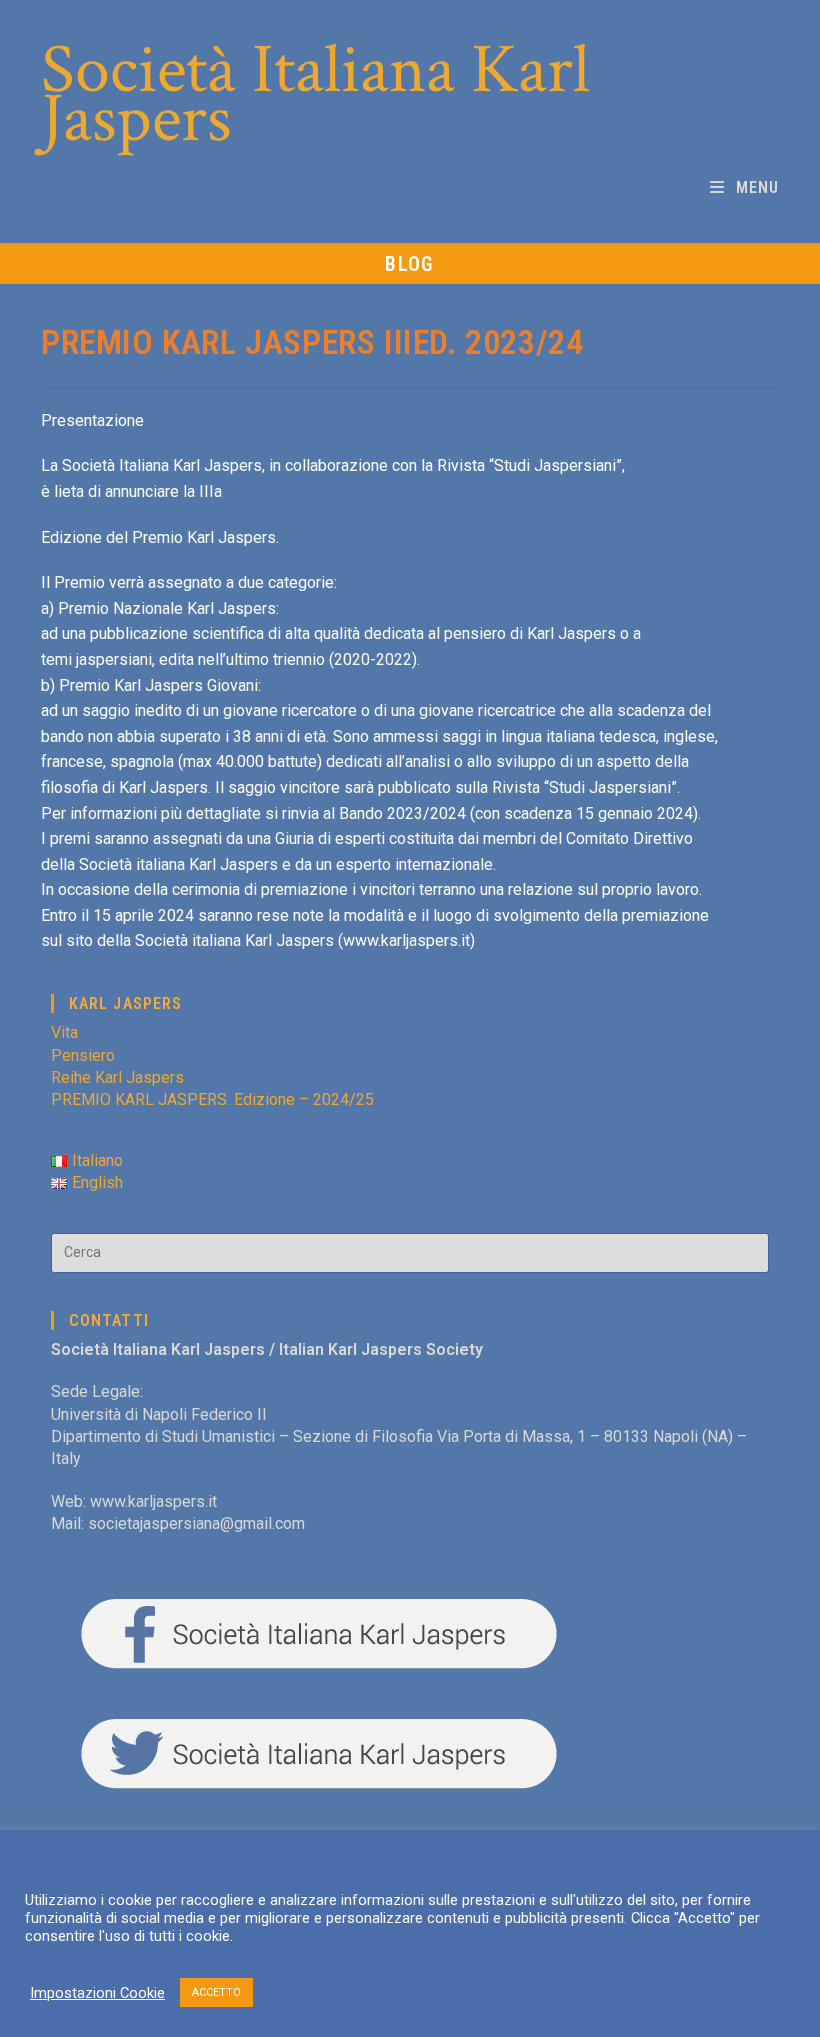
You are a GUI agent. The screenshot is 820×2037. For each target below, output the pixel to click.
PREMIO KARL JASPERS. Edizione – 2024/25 (212, 1099)
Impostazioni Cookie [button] (97, 1993)
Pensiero (83, 1055)
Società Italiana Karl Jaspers (315, 95)
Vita (64, 1032)
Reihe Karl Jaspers (117, 1077)
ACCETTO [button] (216, 1992)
☆ ☆ ☆ ☆ ☆
Task requirements:
Please reproduce the entries from above exactly; images are not part of the copy.

Response to this task:
You are a GUI agent. The screenshot is 820×2037. For each target below, output the pixel to click.
PREMIO KARL JASPERS. Edizione – 2024/25 (212, 1099)
Impostazioni Cookie [button] (97, 1993)
Pensiero (83, 1055)
Società Italiana Karl Jaspers (315, 95)
Vita (64, 1032)
Reihe Karl Jaspers (117, 1077)
ACCETTO [button] (216, 1992)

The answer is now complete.